There was also discussion concerning whether or not a writ was required; the solicitor for the appellant did not participate. No mention was made by anyone of an undertaking as to damages. The order finally signed by Muirhead J., which accords with his statements during the hearing, enjoined the appellant "until further order from publishing and distributing the article in the form exhibited . . . or in a form which contains or may be reasonably interpreted to contain the same innuendos". It was an order expressed in very wide terms indeed but no criticism was made by the appellant on that score. The signed order also provided for the adjournment of the hearing of the respondents' application to 3 pm on Monday 31 October 1983.

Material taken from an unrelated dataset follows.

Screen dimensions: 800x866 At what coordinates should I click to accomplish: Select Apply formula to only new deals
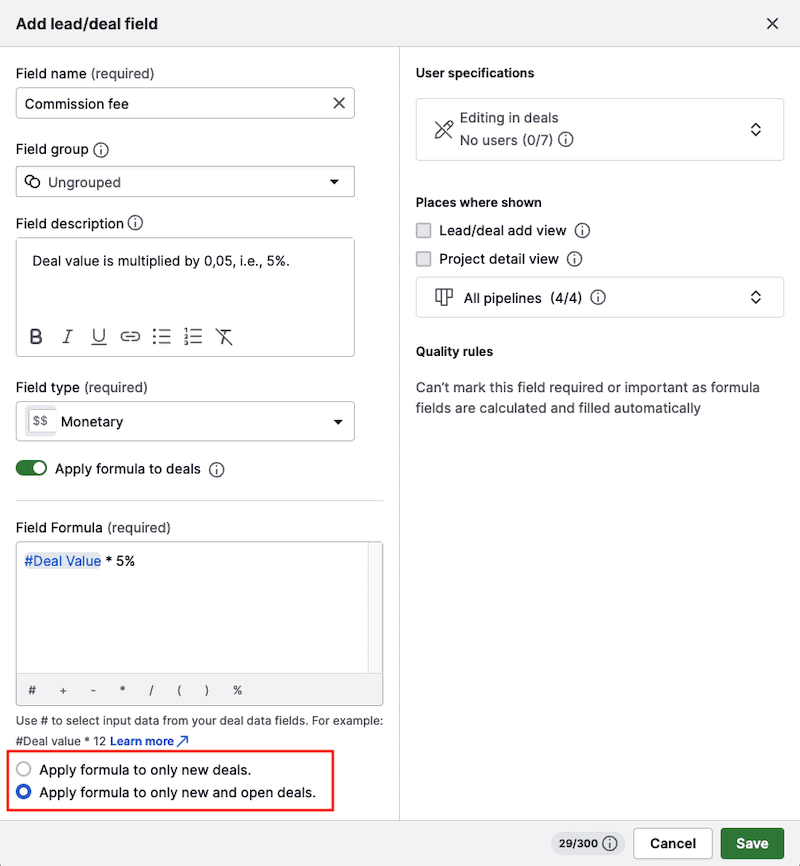(x=24, y=770)
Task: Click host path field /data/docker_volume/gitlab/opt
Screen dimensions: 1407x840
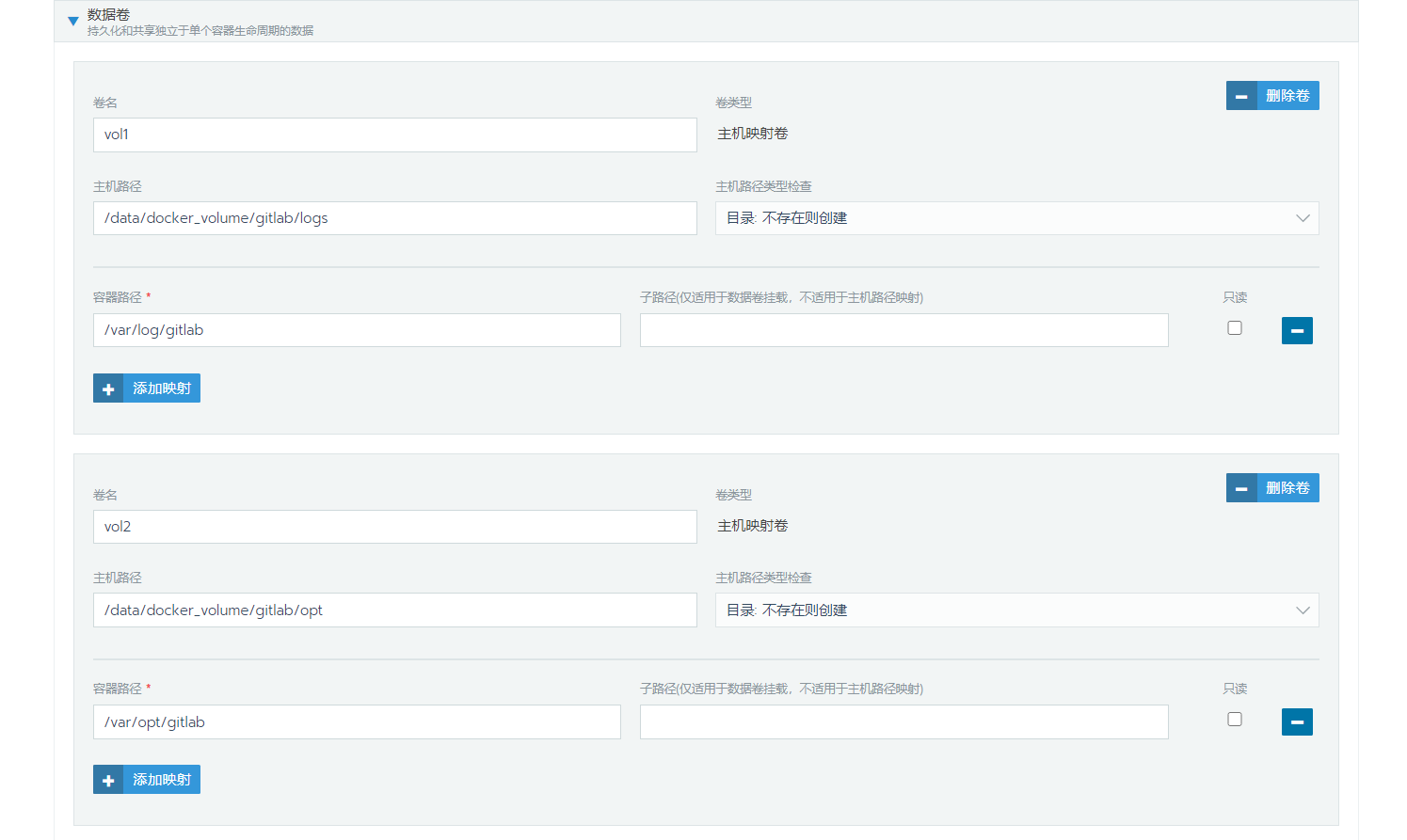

Prior thereto, the appellant issued a motion returnable at the same time, seeking a discharge of the injunction and an order for "damages and costs". Both sides filed affidavits. The proceedings were adjourned on a number of occasions at the appellant's request and neither application has been heard. Any party may still bring the application on for hearing. Recently the respondents issued a writ and delivered a statement of claim; as well they have offered an undertaking as to damages, to be effective retrospectively to the date the injunction was granted. This offer was repeated before this Court. It should be made the subject of a formal undertaking in the Supreme Court without delay.

Instead of proceeding with its motion or otherwise contesting the continued existence of the injunction, or seeking to have the respondents required to give an undertaking as to damages, the appellant decided to appeal, even though the time for appeal had expired. It applied for an extension of time to appeal. No extension of time was granted but it was given leave to appeal. Although it acknowledged that the article had "lost its newsworthiness to a large measure", the appellant contended that important matters of principle were involved. On the hearing of the application to the Supreme Court for an extension of time to appeal, it was made clear by the appellant that its concern was not to contest on the merits whether at that time there should be an injunction in existence. Rather it wished to establish that, on the material before him, Muirhead J. had erred in what were asserted to be a number of important matters of principle concerning "the appropriateness of granting an injunction to restrain the publication of allegedly defamatory material".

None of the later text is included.